» REQUEST
Reproduce each of the items below word for word, leaving out the pictures.

(Data entries)
++++++++++

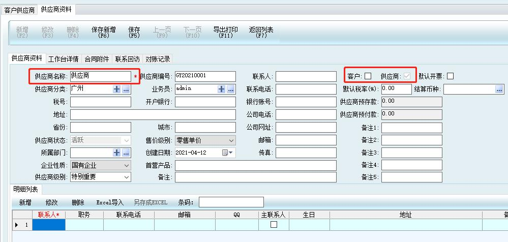The width and height of the screenshot is (508, 242).
Task: Tick 主联系人 checkbox in row 1
Action: 274,224
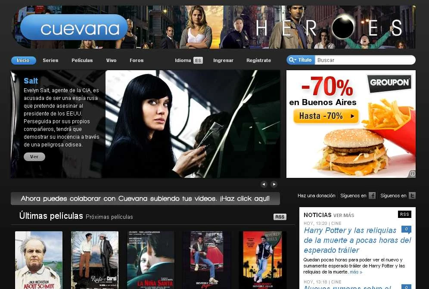
Task: Click the search magnifier icon
Action: point(292,60)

++++++++++

» REPLY
The width and height of the screenshot is (508, 242).
Task: Tick 主联系人 checkbox in row 1
Action: 274,224
Task: Click the search magnifier icon
Action: point(292,60)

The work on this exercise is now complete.